● **Given instruction**:
Reproduce verbatim the entries below, starting at the line containing "How do I perform: Select the 17" and ending at the last line, with the pictures omitted.

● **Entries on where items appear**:
****************************************

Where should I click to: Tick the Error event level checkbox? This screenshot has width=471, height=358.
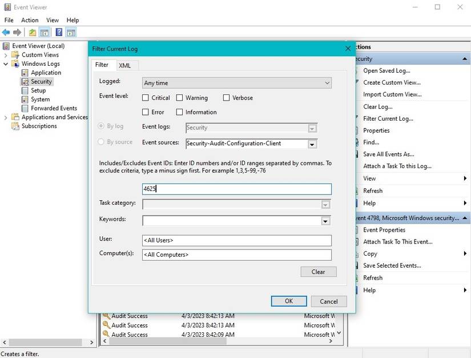click(146, 112)
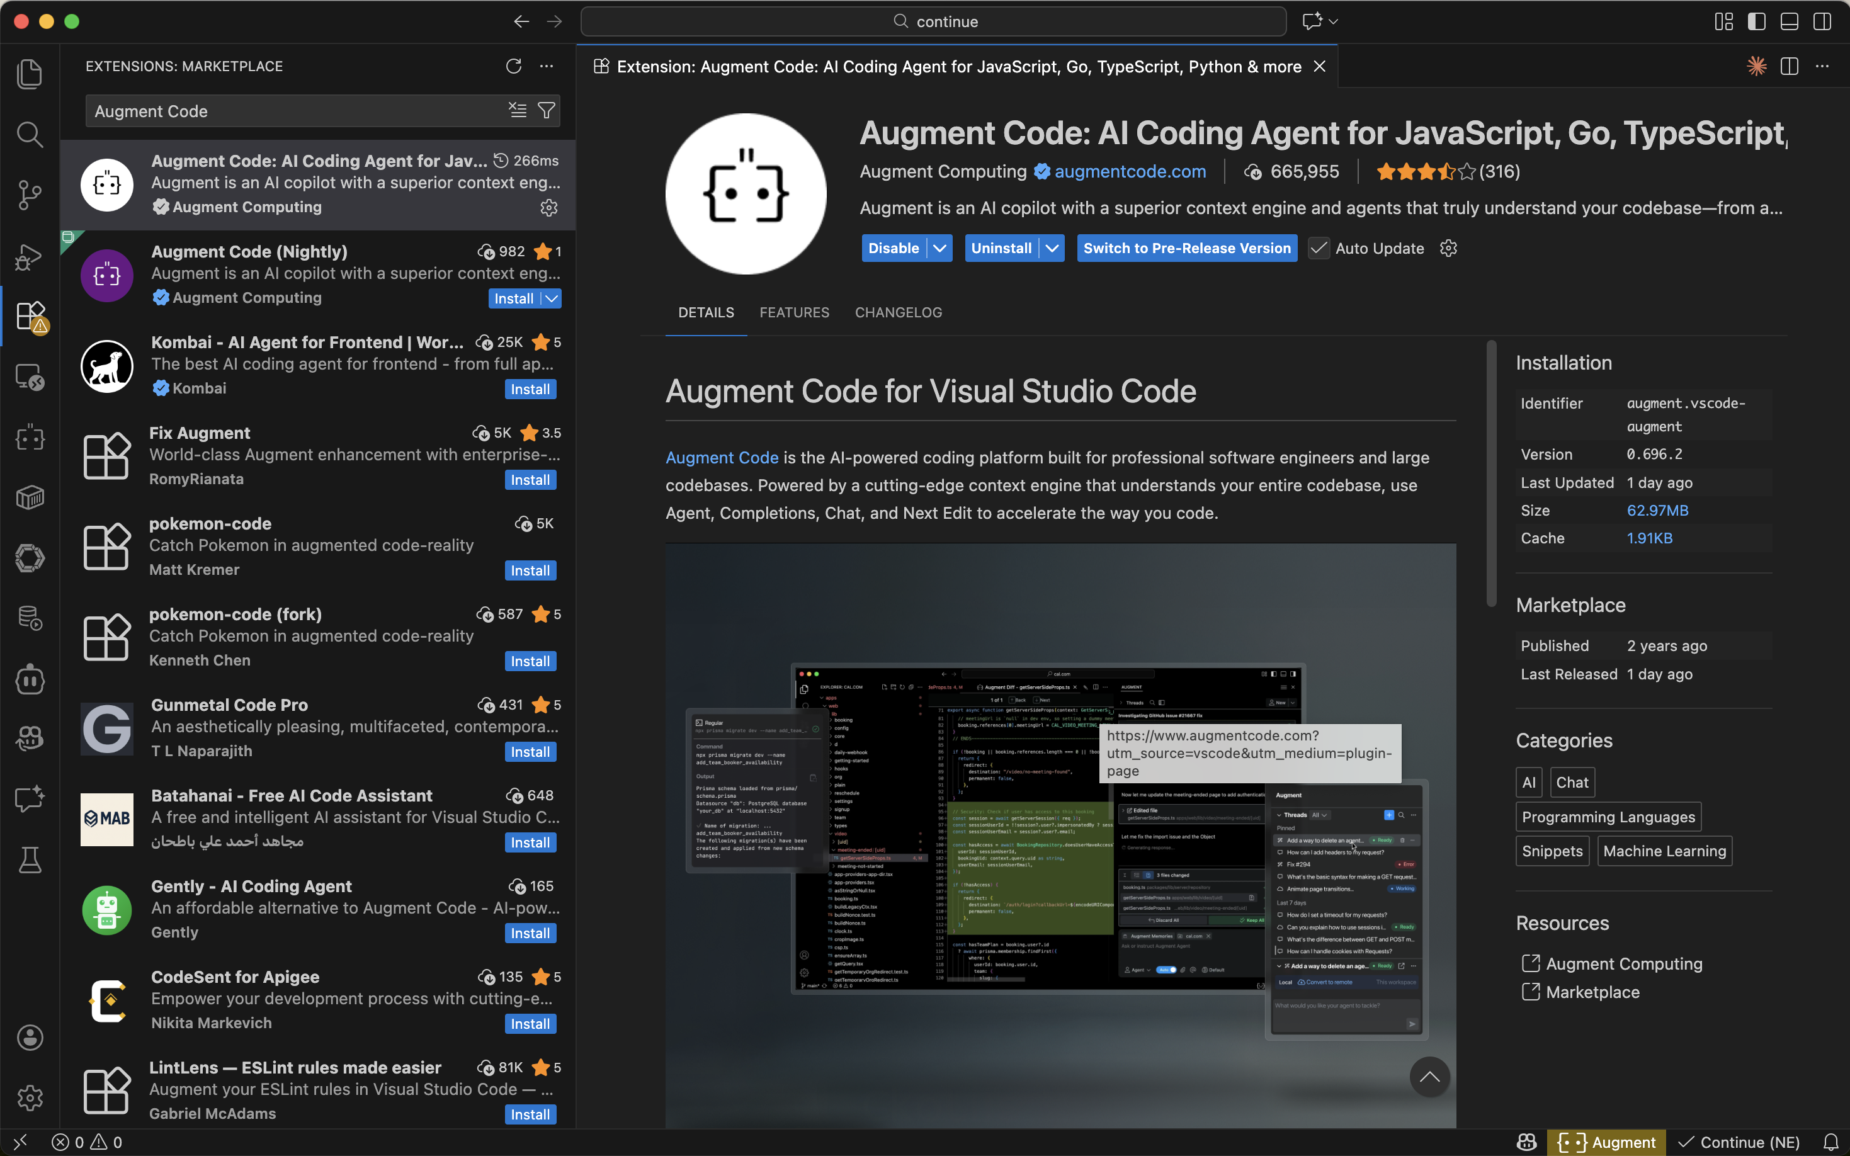1850x1156 pixels.
Task: Click the extension details vertical scrollbar
Action: [1491, 474]
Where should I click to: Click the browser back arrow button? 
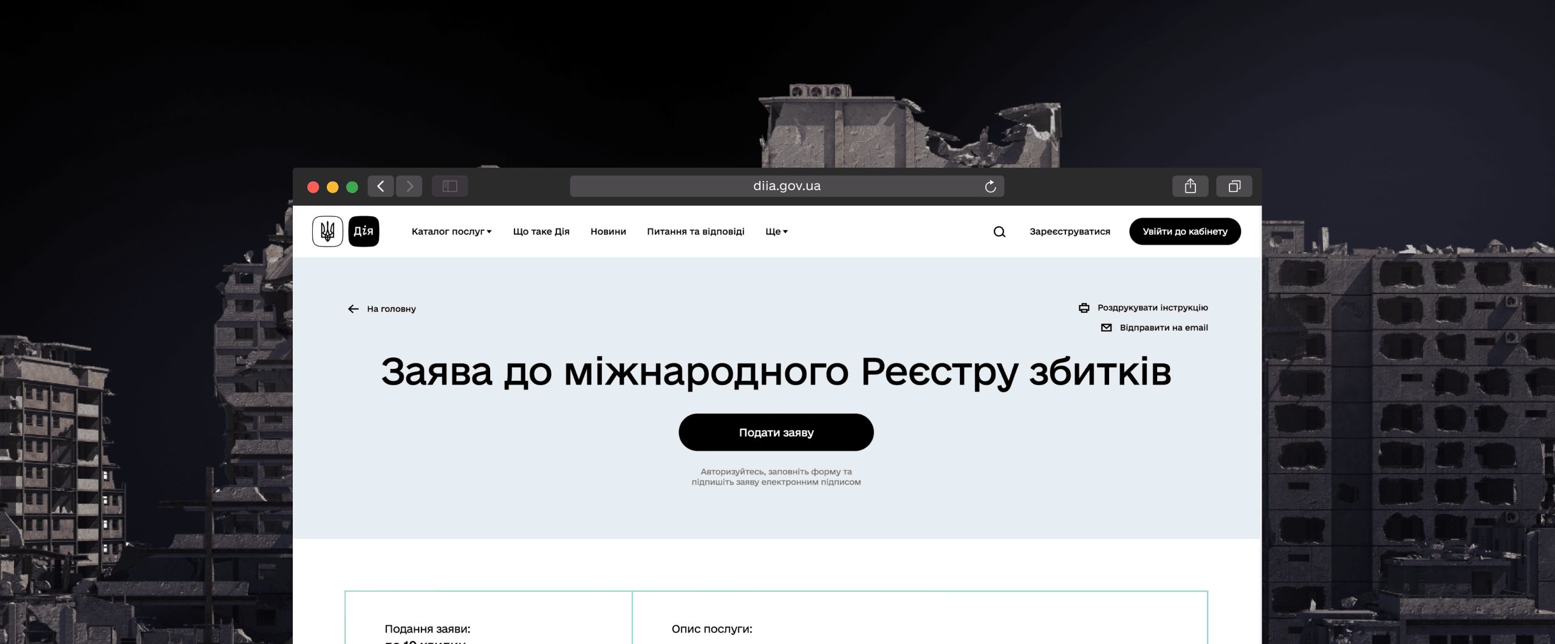click(381, 187)
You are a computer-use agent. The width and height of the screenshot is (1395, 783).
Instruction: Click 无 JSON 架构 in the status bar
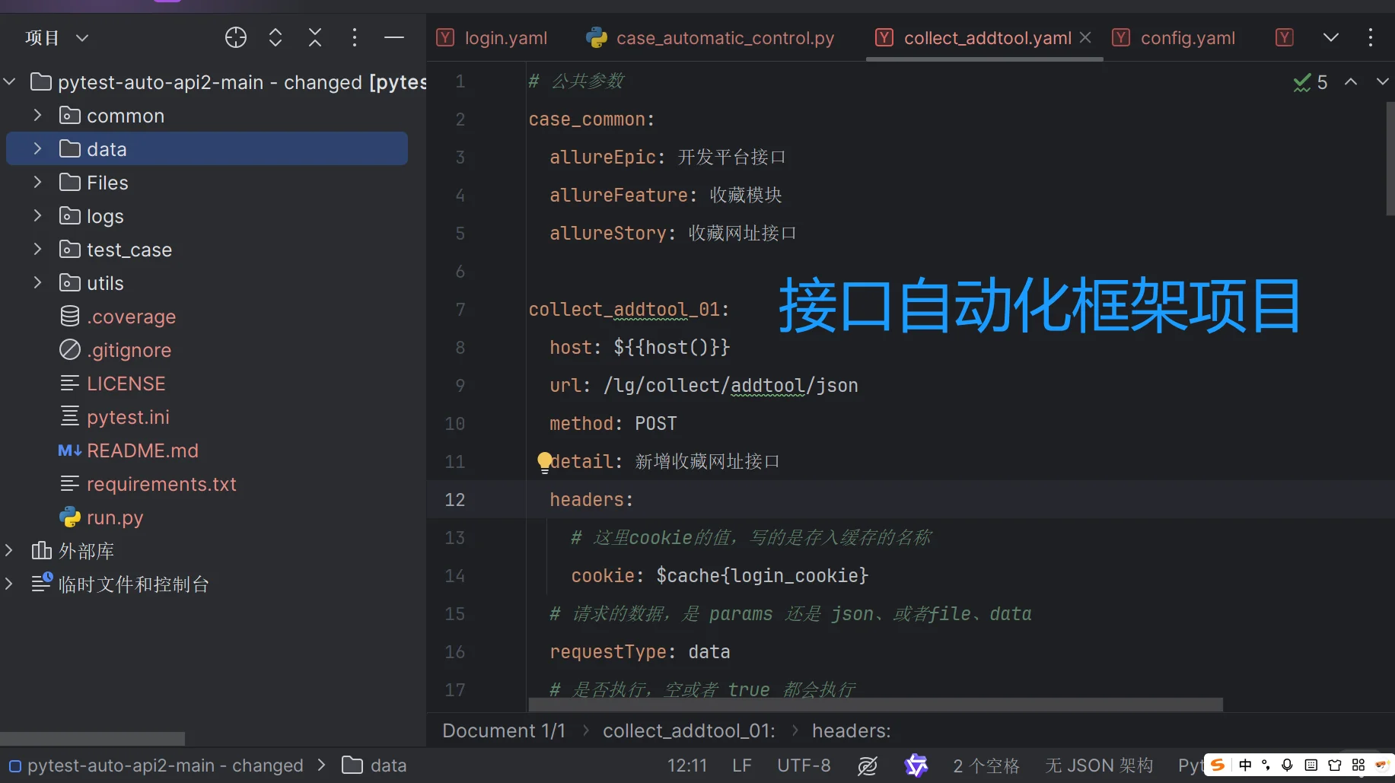tap(1098, 765)
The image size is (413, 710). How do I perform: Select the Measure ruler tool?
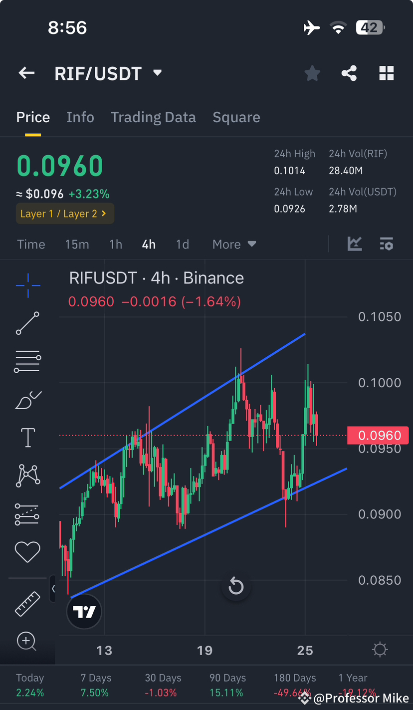27,604
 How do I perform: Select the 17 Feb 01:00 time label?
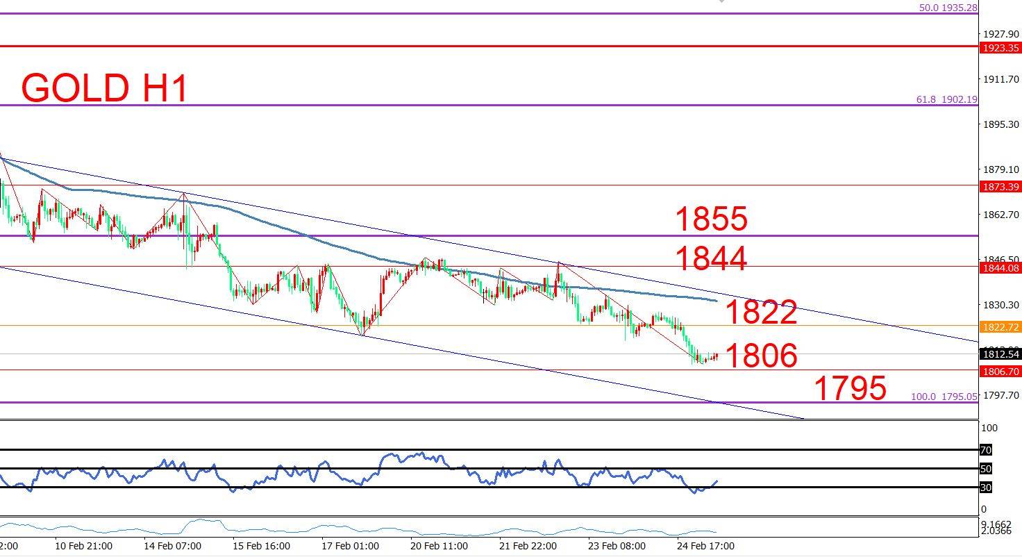351,546
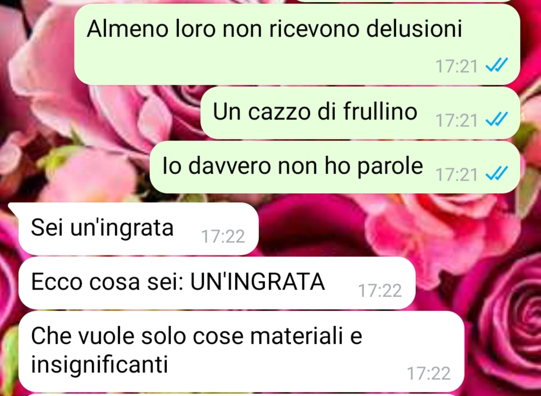Select the 'Io davvero non ho parole' bubble
Viewport: 541px width, 396px height.
point(335,167)
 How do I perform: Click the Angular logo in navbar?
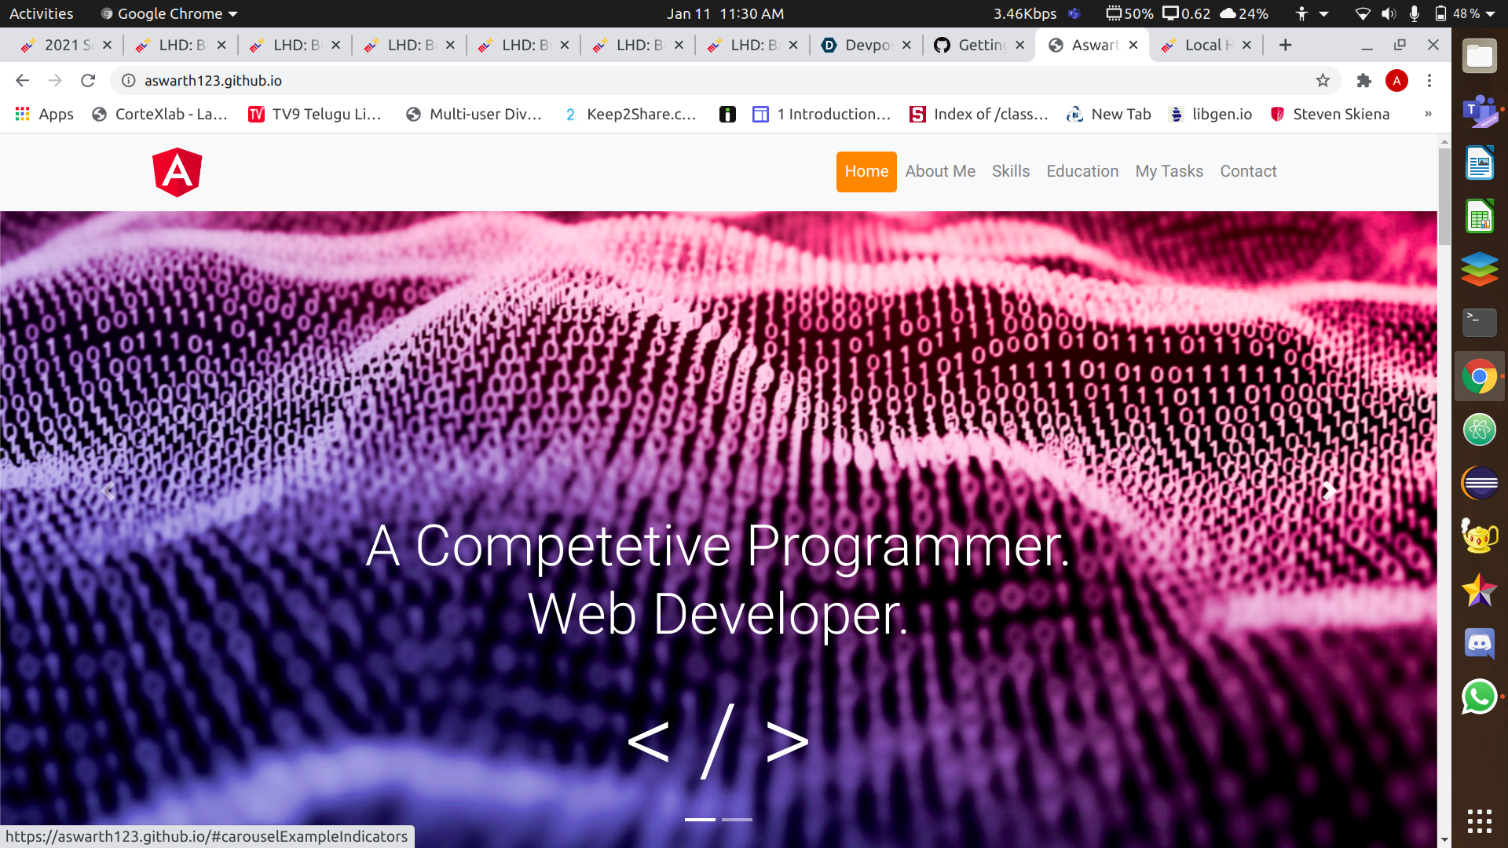pos(177,172)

****************************************

● **Right answer**:
 How do I perform: Select the 17 Feb 01:00 time label?
351,546
Select the 'Io davvero non ho parole' bubble
Viewport: 541px width, 396px height.
point(335,167)
 How do I perform: Click the Angular logo in navbar?
pos(177,172)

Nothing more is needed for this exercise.